We know all about William the Conqueror, but scant little about the soldiers who filled his army's ranks. We know almost nothing to nothing at all about individual soldiers. Most of what we can do in terms of history is paint with broad brushstrokes. We can say this is the way the Medieval peasant lived, or that is how a 10th century Islamic peasant got on in life. There is no comprehension of individuals. When the Mongols sweep into Eastern Europe, and put entire cities to the sword, that's how it's written - an entire city is put to the sword. We can tell who the leaders are and what they were doing. We learn about the powers that be and how they react to this or that event, like having a city razed by invading hordes. But the individuals are typically reduced to 'entire city put to the sword', or perhaps a statistic: 27,000 died that day (with numbers rounded off due to lack of specific data).

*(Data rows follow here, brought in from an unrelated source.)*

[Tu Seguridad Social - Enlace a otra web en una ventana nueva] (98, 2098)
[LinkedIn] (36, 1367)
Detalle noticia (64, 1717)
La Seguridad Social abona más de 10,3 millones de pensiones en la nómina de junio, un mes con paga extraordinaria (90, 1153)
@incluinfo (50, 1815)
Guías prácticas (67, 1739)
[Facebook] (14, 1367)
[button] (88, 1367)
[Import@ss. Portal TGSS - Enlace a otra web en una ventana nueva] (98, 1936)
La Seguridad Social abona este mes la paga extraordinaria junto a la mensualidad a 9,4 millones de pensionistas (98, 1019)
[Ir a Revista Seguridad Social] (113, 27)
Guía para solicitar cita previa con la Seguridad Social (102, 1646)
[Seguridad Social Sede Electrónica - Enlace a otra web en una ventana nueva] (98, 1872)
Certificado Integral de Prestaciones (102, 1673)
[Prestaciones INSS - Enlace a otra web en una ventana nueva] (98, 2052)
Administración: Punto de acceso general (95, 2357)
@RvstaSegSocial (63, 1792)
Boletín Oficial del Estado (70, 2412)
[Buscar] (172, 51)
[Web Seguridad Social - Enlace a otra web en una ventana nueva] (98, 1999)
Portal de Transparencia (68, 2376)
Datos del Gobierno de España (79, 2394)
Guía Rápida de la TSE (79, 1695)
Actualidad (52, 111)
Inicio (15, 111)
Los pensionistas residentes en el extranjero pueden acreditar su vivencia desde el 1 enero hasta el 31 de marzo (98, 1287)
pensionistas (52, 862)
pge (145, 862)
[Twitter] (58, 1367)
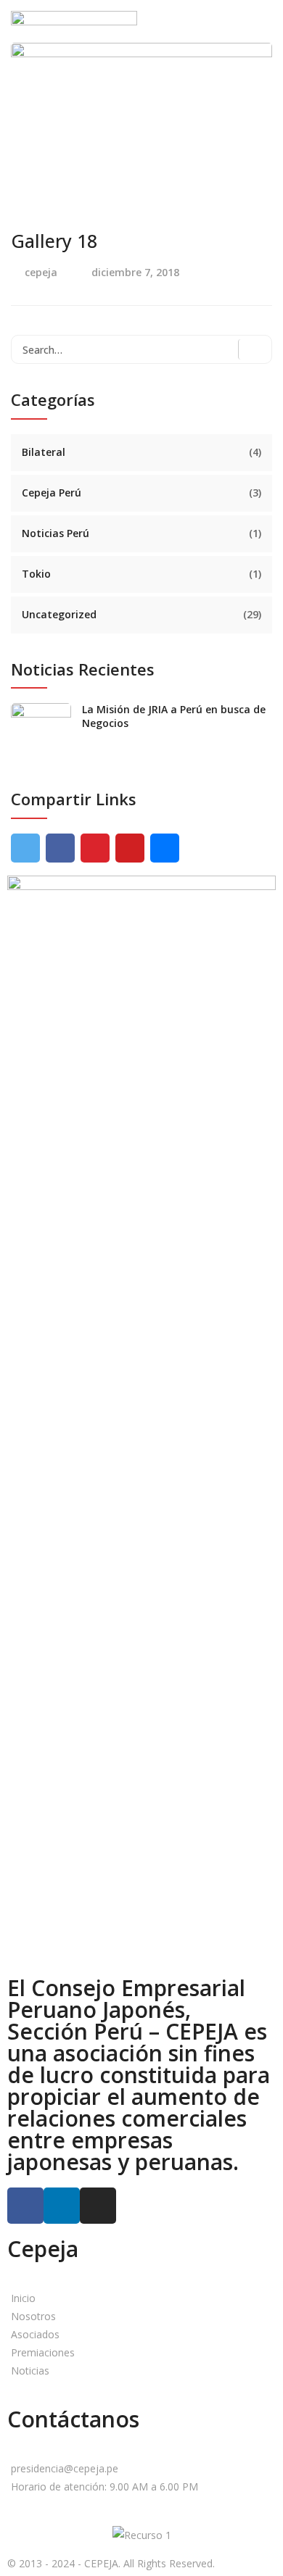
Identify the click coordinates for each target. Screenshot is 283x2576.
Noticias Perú (55, 533)
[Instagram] (98, 2205)
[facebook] (60, 848)
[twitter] (25, 848)
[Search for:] (141, 349)
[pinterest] (95, 848)
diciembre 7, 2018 (135, 272)
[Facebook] (25, 2205)
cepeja (41, 272)
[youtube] (130, 848)
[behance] (165, 848)
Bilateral (43, 452)
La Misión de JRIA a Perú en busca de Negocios (174, 716)
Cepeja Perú (51, 492)
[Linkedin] (62, 2205)
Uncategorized (59, 614)
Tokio (36, 574)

Well, how have things changed? They really haven't, have they. Yes, I was stunned by the news of the Tuscon shootings. I was appalled at the flagrant exploitation of the suffering and the dead for the purpose of ideological and political agendas. I was moved that our leaders took such time to help a grieving country. I was gladdened by the raising of the 9/11 flag at young Christina Taylor Green's funeral.

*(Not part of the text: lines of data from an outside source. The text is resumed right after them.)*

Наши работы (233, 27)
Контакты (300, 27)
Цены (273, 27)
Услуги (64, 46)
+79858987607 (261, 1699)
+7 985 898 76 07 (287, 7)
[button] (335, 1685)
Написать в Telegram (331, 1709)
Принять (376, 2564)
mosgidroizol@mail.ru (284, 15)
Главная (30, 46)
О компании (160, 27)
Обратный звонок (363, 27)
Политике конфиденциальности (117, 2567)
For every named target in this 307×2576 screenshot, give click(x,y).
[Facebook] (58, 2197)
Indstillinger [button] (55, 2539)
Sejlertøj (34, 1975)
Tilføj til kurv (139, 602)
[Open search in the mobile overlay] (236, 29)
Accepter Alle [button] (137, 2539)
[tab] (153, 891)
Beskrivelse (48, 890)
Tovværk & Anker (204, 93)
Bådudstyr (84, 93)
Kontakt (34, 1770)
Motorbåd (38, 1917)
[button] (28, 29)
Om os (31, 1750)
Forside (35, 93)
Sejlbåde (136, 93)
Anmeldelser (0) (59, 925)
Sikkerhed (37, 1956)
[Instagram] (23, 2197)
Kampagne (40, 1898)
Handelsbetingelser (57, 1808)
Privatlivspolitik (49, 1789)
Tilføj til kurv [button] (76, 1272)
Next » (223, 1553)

But then it hit me. I realize that because this involved elected leaders, it has ramifications for how we, as a society, conduct ourselves. But we are aware of the fact that such tragedies have happened before. We've had mass shootings with far more casualties that didn't rate a presidential visit. We have smaller crimes and shootings every day. All around the world, people are killed, sometimes brutally, sometimes mercilessly.
Today, soldiers still die overseas. I don't know why, but except for locally, we don't hear about it much any more. But behind each death is a devastated family. Behind each murder victim is a child or parent or sibling whose life will never be the same again. Many of those same individuals no doubt watched the coverage, watched the memorial, will watch the funerals, will follow the glad news of recovering wounded. But I can't help but feel that somewhere deep down, they will wonder where all the cameras were when they buried their little girl. Where was the president when their mother was murdered during a break in. Where was the government shut down or flags flying at half staff when their son died in service to the country. They are left with their grief, and their loneliness.

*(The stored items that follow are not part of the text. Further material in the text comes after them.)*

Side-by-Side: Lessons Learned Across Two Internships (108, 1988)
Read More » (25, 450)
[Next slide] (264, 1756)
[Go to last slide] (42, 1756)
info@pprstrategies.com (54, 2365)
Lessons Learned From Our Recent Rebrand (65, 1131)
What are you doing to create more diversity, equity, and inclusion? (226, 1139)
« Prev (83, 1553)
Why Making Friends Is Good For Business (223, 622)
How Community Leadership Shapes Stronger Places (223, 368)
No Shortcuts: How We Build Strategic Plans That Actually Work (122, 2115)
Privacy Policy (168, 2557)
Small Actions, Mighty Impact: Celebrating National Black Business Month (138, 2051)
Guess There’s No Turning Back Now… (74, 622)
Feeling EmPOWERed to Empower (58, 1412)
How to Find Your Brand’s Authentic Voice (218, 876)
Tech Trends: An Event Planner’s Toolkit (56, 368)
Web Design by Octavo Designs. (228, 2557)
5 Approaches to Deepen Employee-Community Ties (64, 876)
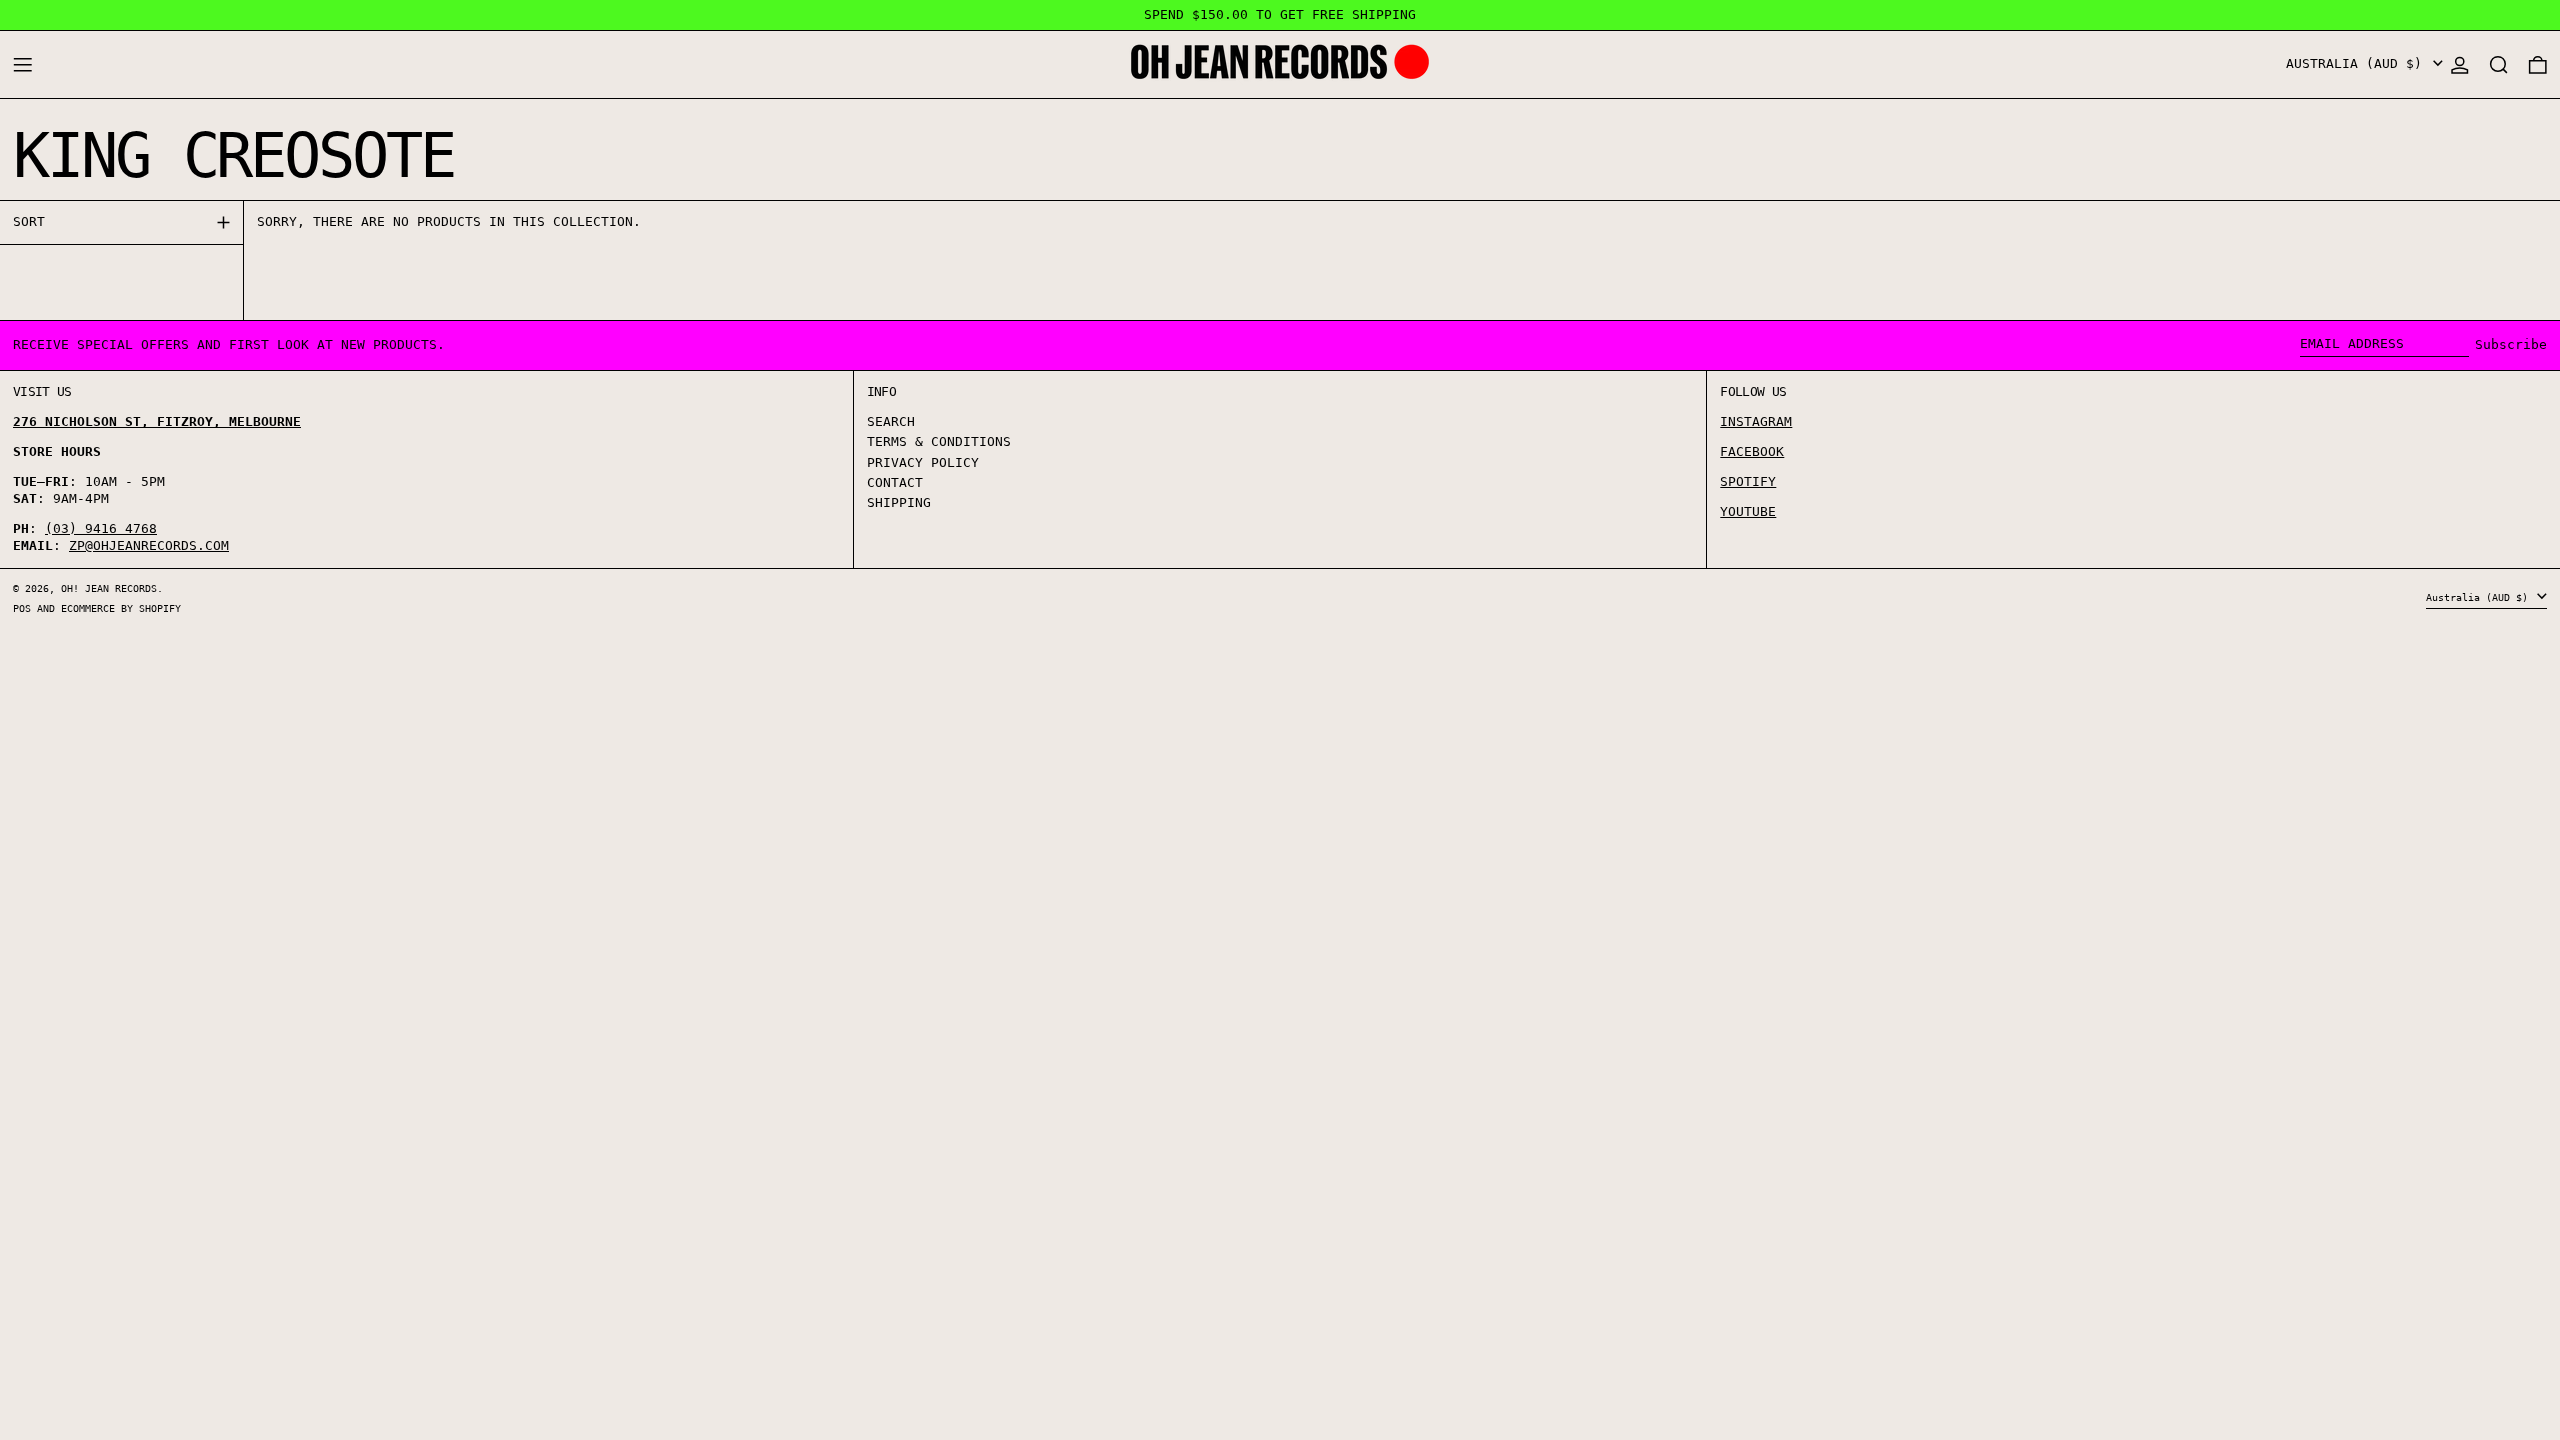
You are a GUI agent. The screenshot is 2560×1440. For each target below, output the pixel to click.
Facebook (1752, 451)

None of this is to say that this is wrong or right. Based on the history of humanity, it appears that this is just the way it is. We have famous people, celebrities, and rulers who capture our attention and receive our documentation. A thousand years from now, historians will or won't know about Christina Taylor Green. They will know about Barack Obama, either as a chapter heading or a footnote. They may or may not remember this period in time we call 2011. But I know one thing. They won't have a clue about all the people who suffered, mourned, and grieved outside of the light of cameras and videos and media attention; outside of the pages of our reporters. At best, they will be part of some vague statistic some narrow focused scholar will study. And that's about it.
So knowing that things haven't changed, and in likelihood won't change, I thought I would send one out to all of those who have suffered and wept over their own personal losses. Out to all of those who suffered the way we have witnessed this week, but outside of the attention of the media, and thus outside of our awareness. Not to diminish the pain and heartfelt compassion we have for the victims of the Tuscon shooting, but to include those that neither our scribes and chroniclers today, nor historians of tomorrow, will notice or remember.